Three approaches are possible, with increasing degrees of effort: changing stylesheet parameters, creating your own customization layer, or making broader changes to the stylesheet’s implementation.

The subject of broader implementation changes is the subject of Chapter 5, Implementation details. In this chapter, we’ll look at the easier options.

3.1Changing stylesheet parameters

The DocBook xslTNG Stylesheets define a lot of parameters. They are all described in IParameter reference. If the change you want to make has already been parameterized, you may be able to achieve your goal simply by setting a parameter at runtime.

For example, if you want to change the formatting of dates and times in date elements, you can simply change the date and time formatting parameters. Similarly, if you want to change the numeration style of ordered lists, you can simply change the ordered list item numeration parameter.

★ ★ ★ ★

REQUIREMENT A = Reproduce verbatim the stretch of the stylesheet customization excerpt from "The subject of broader" through "item numeration parameter.".

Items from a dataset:
★ ★ ★ ★

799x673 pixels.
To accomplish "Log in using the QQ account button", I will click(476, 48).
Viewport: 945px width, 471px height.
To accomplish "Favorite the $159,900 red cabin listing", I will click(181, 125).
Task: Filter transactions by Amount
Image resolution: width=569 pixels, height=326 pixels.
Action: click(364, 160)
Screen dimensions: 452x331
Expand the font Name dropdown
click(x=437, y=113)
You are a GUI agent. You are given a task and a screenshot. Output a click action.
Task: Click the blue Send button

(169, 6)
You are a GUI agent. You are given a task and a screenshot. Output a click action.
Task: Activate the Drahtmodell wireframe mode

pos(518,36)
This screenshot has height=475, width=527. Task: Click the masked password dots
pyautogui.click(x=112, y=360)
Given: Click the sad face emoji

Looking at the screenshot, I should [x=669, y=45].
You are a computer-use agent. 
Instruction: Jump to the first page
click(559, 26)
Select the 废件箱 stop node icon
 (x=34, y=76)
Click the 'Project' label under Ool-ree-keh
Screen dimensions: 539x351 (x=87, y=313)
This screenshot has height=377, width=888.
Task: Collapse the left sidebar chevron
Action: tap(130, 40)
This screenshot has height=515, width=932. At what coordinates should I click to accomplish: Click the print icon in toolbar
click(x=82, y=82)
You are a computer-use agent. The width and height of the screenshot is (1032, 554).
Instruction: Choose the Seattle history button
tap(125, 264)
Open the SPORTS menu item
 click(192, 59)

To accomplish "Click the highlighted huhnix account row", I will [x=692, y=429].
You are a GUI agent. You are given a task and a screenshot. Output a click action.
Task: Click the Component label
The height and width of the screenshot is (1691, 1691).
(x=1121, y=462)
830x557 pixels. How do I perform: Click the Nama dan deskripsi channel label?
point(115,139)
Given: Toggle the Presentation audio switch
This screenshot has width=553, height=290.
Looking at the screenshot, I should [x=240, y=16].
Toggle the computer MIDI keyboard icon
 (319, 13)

★ ★ ★ ★

REQUIREMENT B = Switch "Instruction" to "Directive" in the stretch of the records from the line that contains "Task: Filter transactions by Amount" through the end of the records, and return only that stretch with everything else unchanged.

FINAL RESULT A =
The subject of broader implementation changes is the subject of Chapter 5, Implementation details. In this chapter, we’ll look at the easier options.

3.1Changing stylesheet parameters

The DocBook xslTNG Stylesheets define a lot of parameters. They are all described in IParameter reference. If the change you want to make has already been parameterized, you may be able to achieve your goal simply by setting a parameter at runtime.

For example, if you want to change the formatting of dates and times in date elements, you can simply change the date and time formatting parameters. Similarly, if you want to change the numeration style of ordered lists, you can simply change the ordered list item numeration parameter.

FINAL RESULT B =
Task: Filter transactions by Amount
Image resolution: width=569 pixels, height=326 pixels.
Action: click(364, 160)
Screen dimensions: 452x331
Expand the font Name dropdown
click(x=437, y=113)
You are a GUI agent. You are given a task and a screenshot. Output a click action.
Task: Click the blue Send button

(169, 6)
You are a GUI agent. You are given a task and a screenshot. Output a click action.
Task: Activate the Drahtmodell wireframe mode

pos(518,36)
This screenshot has height=475, width=527. Task: Click the masked password dots
pyautogui.click(x=112, y=360)
Given: Click the sad face emoji

Looking at the screenshot, I should [x=669, y=45].
You are a computer-use agent. 
Directive: Jump to the first page
click(559, 26)
Select the 废件箱 stop node icon
 (x=34, y=76)
Click the 'Project' label under Ool-ree-keh
Screen dimensions: 539x351 (x=87, y=313)
This screenshot has height=377, width=888.
Task: Collapse the left sidebar chevron
Action: tap(130, 40)
This screenshot has height=515, width=932. At what coordinates should I click to accomplish: Click the print icon in toolbar
click(x=82, y=82)
You are a computer-use agent. The width and height of the screenshot is (1032, 554).
Directive: Choose the Seattle history button
tap(125, 264)
Open the SPORTS menu item
 click(192, 59)

To accomplish "Click the highlighted huhnix account row", I will [x=692, y=429].
You are a GUI agent. You are given a task and a screenshot. Output a click action.
Task: Click the Component label
The height and width of the screenshot is (1691, 1691).
(x=1121, y=462)
830x557 pixels. How do I perform: Click the Nama dan deskripsi channel label?
point(115,139)
Given: Toggle the Presentation audio switch
This screenshot has width=553, height=290.
Looking at the screenshot, I should [x=240, y=16].
Toggle the computer MIDI keyboard icon
 (319, 13)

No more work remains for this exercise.